Exercise = Lines below containing the word "sidebar" should be copied out.

Dataset =
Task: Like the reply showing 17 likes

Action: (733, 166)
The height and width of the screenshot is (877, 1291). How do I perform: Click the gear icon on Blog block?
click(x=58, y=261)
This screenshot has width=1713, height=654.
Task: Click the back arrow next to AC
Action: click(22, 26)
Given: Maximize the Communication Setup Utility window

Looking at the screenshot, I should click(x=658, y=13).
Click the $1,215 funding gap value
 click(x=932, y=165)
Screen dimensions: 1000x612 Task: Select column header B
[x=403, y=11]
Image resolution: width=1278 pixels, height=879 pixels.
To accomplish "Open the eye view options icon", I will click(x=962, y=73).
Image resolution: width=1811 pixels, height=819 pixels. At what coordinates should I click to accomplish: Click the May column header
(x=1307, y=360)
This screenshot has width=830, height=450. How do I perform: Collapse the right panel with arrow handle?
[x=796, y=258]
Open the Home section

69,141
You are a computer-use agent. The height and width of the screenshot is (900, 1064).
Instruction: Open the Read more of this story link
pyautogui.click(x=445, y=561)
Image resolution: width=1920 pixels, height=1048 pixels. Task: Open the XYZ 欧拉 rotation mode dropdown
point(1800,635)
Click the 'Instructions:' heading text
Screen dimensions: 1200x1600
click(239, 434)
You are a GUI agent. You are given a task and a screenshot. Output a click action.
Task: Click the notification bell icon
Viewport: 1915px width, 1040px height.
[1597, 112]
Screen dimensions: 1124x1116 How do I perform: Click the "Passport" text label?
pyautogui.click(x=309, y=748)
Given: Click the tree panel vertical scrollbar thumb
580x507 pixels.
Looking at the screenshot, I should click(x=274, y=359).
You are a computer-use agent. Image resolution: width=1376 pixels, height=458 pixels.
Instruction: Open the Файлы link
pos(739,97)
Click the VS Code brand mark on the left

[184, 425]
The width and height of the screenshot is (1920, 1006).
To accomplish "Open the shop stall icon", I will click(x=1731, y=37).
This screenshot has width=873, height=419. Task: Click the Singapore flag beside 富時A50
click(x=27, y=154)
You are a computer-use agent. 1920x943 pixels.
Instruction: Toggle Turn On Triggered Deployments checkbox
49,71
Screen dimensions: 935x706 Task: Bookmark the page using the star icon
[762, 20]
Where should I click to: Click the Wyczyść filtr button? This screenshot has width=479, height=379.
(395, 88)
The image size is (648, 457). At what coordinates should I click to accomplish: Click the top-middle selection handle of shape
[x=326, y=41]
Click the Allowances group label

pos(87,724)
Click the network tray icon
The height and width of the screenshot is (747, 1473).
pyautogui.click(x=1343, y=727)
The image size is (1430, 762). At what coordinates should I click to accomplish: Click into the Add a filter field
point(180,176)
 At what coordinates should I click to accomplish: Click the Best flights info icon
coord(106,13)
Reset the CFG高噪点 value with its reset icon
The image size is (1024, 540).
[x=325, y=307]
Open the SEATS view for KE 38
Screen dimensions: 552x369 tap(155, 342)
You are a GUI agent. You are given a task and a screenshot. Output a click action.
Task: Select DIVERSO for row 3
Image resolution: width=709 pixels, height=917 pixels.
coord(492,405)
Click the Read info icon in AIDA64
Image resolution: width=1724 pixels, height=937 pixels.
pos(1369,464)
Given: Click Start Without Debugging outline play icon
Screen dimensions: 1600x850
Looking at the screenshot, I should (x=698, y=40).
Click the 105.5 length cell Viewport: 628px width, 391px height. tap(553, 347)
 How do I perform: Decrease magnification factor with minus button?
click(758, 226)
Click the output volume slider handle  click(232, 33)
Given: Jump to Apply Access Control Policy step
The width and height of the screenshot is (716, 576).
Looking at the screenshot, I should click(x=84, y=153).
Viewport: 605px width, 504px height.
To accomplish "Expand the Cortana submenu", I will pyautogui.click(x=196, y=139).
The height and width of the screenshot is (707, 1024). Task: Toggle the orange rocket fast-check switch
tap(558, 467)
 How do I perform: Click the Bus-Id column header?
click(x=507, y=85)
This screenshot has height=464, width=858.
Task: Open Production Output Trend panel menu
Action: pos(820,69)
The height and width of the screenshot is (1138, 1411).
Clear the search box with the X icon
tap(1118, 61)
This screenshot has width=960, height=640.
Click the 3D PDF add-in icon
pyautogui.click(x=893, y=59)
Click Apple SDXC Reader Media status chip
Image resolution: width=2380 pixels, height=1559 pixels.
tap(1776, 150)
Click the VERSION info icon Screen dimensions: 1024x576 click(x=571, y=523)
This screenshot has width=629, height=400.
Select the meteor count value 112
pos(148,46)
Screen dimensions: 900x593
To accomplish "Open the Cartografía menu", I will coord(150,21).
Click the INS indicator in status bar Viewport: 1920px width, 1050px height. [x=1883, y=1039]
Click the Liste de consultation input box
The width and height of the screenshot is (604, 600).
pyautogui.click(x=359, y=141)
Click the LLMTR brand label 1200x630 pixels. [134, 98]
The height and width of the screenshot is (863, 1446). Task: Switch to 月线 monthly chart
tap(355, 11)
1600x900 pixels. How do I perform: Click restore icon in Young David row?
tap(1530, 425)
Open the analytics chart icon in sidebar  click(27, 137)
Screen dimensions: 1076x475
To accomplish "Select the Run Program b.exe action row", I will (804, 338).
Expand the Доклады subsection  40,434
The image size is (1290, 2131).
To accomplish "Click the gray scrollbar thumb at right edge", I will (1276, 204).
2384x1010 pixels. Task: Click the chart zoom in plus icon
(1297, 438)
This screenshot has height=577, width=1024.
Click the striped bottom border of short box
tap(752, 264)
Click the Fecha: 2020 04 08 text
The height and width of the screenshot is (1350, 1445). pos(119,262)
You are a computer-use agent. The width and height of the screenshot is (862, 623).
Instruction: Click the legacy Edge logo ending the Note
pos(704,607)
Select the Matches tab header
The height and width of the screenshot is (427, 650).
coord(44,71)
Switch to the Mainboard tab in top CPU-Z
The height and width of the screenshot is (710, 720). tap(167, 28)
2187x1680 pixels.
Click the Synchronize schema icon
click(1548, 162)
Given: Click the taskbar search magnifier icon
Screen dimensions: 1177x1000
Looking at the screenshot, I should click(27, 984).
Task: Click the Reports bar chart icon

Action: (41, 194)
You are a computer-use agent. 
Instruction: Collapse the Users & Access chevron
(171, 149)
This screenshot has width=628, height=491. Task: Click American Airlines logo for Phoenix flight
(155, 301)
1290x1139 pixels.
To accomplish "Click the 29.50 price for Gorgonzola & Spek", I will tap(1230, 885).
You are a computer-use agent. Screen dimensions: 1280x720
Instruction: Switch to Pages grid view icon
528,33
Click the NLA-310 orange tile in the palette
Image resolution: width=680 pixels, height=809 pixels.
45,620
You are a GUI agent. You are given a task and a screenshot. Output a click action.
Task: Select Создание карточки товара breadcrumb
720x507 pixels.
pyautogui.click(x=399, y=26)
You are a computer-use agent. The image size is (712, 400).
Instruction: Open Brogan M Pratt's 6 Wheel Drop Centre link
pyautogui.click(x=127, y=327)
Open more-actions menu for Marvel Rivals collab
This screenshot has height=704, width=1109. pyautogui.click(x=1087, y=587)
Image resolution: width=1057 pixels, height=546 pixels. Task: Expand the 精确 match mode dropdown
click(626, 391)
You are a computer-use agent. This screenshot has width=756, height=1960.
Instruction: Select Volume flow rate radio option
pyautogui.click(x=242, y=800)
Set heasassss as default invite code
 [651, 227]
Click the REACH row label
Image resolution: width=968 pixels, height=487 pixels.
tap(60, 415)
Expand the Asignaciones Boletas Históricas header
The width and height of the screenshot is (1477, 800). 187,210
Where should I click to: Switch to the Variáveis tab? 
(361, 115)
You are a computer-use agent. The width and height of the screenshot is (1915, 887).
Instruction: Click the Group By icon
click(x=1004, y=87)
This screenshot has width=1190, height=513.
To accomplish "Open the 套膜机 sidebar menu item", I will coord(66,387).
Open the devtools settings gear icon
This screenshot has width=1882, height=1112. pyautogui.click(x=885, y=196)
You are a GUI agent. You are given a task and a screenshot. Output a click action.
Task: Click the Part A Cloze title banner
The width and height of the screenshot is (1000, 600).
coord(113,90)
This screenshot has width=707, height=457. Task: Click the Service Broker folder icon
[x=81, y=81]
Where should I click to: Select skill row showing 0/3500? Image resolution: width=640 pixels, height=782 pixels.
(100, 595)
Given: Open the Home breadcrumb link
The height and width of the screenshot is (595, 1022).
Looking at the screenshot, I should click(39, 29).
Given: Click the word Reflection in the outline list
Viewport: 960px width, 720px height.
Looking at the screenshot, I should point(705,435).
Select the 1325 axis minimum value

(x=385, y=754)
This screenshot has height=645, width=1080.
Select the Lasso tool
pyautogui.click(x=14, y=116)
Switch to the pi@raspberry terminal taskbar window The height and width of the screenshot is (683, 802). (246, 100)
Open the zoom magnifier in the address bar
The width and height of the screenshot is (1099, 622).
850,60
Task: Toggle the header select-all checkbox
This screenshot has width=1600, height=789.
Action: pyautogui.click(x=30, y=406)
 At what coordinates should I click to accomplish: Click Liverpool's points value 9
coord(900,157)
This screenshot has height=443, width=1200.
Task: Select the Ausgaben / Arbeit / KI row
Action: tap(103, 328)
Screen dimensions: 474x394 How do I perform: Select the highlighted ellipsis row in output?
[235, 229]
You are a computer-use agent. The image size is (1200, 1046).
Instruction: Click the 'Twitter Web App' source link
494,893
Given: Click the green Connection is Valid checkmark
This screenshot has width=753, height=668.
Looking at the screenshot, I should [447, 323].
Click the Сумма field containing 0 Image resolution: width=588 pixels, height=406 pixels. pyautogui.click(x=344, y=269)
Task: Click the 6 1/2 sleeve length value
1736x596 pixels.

Output of the task =
Open the analytics chart icon in sidebar  click(27, 137)
To accomplish "Open the 套膜机 sidebar menu item", I will coord(66,387).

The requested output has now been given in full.